▸ **What is needed**
Give back all of the data exactly as it appears here.

____

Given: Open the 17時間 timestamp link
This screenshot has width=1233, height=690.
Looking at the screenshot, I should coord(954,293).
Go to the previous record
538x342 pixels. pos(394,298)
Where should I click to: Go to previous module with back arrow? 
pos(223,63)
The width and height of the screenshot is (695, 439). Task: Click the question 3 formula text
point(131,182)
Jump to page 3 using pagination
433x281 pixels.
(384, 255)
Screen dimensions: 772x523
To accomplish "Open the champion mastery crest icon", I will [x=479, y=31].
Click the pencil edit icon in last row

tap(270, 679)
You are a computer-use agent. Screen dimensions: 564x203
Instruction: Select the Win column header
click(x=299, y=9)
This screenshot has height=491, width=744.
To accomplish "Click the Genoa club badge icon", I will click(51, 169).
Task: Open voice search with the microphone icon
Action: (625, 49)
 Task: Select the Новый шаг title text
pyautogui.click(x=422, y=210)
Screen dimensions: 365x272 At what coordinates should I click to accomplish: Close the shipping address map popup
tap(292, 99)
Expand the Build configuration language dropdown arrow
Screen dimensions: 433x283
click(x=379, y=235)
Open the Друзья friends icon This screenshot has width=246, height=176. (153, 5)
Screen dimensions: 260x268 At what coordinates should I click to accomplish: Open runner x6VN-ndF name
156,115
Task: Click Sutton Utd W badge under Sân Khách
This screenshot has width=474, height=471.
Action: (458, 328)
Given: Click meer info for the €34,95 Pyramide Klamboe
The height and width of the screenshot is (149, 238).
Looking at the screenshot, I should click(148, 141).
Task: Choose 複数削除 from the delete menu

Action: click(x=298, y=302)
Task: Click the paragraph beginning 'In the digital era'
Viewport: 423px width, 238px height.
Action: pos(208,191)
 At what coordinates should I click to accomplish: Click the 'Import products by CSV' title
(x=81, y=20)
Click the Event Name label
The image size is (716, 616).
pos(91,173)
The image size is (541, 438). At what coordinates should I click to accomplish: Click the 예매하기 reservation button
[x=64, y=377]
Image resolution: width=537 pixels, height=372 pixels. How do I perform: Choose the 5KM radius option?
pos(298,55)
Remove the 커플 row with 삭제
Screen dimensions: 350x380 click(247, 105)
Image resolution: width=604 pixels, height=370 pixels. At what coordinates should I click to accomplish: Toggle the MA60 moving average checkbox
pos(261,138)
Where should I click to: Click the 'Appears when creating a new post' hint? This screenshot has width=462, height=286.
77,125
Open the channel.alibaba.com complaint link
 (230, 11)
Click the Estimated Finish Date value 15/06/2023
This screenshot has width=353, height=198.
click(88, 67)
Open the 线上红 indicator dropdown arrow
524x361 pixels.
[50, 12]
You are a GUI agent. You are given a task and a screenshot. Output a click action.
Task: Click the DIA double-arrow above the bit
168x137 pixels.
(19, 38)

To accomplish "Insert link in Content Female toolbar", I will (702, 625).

____

▸ **Written response**
Given: Open the 17時間 timestamp link
This screenshot has width=1233, height=690.
Looking at the screenshot, I should coord(954,293).
Go to the previous record
538x342 pixels. pos(394,298)
Where should I click to: Go to previous module with back arrow? 
pos(223,63)
The width and height of the screenshot is (695, 439). Task: Click the question 3 formula text
point(131,182)
Jump to page 3 using pagination
433x281 pixels.
(384, 255)
Screen dimensions: 772x523
To accomplish "Open the champion mastery crest icon", I will [x=479, y=31].
Click the pencil edit icon in last row

tap(270, 679)
You are a computer-use agent. Screen dimensions: 564x203
Instruction: Select the Win column header
click(x=299, y=9)
This screenshot has height=491, width=744.
To accomplish "Click the Genoa club badge icon", I will click(51, 169).
Task: Open voice search with the microphone icon
Action: (625, 49)
 Task: Select the Новый шаг title text
pyautogui.click(x=422, y=210)
Screen dimensions: 365x272 At what coordinates should I click to accomplish: Close the shipping address map popup
tap(292, 99)
Expand the Build configuration language dropdown arrow
Screen dimensions: 433x283
click(x=379, y=235)
Open the Друзья friends icon This screenshot has width=246, height=176. (153, 5)
Screen dimensions: 260x268 At what coordinates should I click to accomplish: Open runner x6VN-ndF name
156,115
Task: Click Sutton Utd W badge under Sân Khách
This screenshot has width=474, height=471.
Action: (458, 328)
Given: Click meer info for the €34,95 Pyramide Klamboe
The height and width of the screenshot is (149, 238).
Looking at the screenshot, I should click(148, 141).
Task: Choose 複数削除 from the delete menu

Action: click(x=298, y=302)
Task: Click the paragraph beginning 'In the digital era'
Viewport: 423px width, 238px height.
Action: pos(208,191)
 At what coordinates should I click to accomplish: Click the 'Import products by CSV' title
(x=81, y=20)
Click the Event Name label
The image size is (716, 616).
pos(91,173)
The image size is (541, 438). At what coordinates should I click to accomplish: Click the 예매하기 reservation button
[x=64, y=377]
Image resolution: width=537 pixels, height=372 pixels. How do I perform: Choose the 5KM radius option?
pos(298,55)
Remove the 커플 row with 삭제
Screen dimensions: 350x380 click(247, 105)
Image resolution: width=604 pixels, height=370 pixels. At what coordinates should I click to accomplish: Toggle the MA60 moving average checkbox
pos(261,138)
Where should I click to: Click the 'Appears when creating a new post' hint? This screenshot has width=462, height=286.
77,125
Open the channel.alibaba.com complaint link
 (230, 11)
Click the Estimated Finish Date value 15/06/2023
This screenshot has width=353, height=198.
click(88, 67)
Open the 线上红 indicator dropdown arrow
524x361 pixels.
[50, 12]
You are a GUI agent. You are given a task and a screenshot. Output a click action.
Task: Click the DIA double-arrow above the bit
168x137 pixels.
(19, 38)

To accomplish "Insert link in Content Female toolbar", I will (702, 625).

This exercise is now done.